9) What impact has this experience had on your family?



“We’ve seen how loving and supportive people are. We’ve seen amazing goodness in our friends and family. I think we’ve also seen a strength in each other and built greater bonds...we are in this together and refuse to let it tear us apart. That sometimes happens in families who deal with a loss like this and we try to make sure that we all know we are there for each other, while also giving each other the personal space we sometimes need and respecting that we each grieve differently and on different schedules.”



10) Is there a particular passage in Scripture that comforts you?



“Romans 5:1-2, 6 Therefore, since we have been justified through faith, we have peace with God through our Lord Jesus Christ, through whom we have gained access by faith into this grace in which we now stand. And we boast in the hope of the glory of God ... You see, at just the right time, when we were still powerless, Christ died for the ungodly.  

“The reason this is important to me is that a picture of this scripture, in this version, the New International Version, was found in Jocelyn’s cell phone. She took it a few days before. It means a lot to me that she was clinging to grace and hope, in God, if not in her own life.

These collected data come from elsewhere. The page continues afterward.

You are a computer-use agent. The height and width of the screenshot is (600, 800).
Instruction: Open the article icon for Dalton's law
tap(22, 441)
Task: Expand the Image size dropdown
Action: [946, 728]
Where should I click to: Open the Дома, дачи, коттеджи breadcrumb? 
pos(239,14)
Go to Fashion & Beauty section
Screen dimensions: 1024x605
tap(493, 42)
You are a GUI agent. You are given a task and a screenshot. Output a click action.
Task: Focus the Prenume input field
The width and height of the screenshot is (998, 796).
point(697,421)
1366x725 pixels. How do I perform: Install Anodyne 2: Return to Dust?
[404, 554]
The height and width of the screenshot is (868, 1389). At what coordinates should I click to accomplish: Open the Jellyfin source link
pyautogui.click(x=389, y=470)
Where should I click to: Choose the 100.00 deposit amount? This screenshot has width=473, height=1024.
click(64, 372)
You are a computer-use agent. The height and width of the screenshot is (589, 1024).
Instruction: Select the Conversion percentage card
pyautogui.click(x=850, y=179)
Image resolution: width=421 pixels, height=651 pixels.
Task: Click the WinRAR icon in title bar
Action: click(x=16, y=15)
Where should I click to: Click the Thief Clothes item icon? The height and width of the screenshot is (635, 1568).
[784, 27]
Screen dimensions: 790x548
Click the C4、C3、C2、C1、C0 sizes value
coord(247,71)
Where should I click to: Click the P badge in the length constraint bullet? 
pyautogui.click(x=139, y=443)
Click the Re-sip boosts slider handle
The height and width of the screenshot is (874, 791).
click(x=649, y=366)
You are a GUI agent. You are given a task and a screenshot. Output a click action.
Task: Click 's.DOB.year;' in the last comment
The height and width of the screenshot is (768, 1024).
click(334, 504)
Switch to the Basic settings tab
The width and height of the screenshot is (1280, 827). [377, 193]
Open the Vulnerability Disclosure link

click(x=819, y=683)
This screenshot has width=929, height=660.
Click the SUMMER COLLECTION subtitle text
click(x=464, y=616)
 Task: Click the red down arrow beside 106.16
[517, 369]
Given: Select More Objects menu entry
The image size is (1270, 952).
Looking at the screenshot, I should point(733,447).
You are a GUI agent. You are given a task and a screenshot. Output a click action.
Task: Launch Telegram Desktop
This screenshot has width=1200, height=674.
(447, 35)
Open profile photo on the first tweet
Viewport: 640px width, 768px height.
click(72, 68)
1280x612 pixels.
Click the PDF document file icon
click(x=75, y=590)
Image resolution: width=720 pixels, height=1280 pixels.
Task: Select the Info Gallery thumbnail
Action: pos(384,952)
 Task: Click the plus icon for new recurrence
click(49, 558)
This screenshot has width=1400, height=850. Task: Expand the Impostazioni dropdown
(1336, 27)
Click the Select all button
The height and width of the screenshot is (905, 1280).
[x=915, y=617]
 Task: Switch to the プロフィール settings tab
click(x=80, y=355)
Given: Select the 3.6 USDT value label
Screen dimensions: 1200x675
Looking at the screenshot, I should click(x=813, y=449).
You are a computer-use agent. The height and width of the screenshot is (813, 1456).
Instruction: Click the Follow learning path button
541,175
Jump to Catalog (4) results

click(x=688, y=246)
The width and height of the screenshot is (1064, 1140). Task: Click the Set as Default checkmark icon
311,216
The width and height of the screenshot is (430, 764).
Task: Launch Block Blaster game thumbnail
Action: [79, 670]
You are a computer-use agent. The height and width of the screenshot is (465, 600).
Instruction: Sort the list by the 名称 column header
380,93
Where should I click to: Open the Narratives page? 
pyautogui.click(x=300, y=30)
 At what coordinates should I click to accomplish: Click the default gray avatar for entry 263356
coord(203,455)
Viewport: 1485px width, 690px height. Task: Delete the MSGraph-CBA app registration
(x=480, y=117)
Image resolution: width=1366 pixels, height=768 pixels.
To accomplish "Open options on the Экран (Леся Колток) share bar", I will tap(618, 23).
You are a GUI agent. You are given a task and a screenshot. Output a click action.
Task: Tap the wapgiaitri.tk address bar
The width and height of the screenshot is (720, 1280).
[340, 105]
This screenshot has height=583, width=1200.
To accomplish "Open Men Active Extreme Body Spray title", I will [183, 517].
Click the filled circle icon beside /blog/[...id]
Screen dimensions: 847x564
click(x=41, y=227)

“I think she felt powerless against her pain, so she was clinging to the belief that Christ died for the ungodly, because she probably felt very ungodly in her pain. I am putting myself in her head...her heart and soul ... in a way I can’t, really, but these verses or Romans 5:6 obviously meant something to her, so it means something to me. And it gives me assurance that God forgives all, forgives her, and forgives me. That idea of grace sustains me here, as we learn to live without her, and gives me hope that she is living in eternity and one day we’ll be together again.”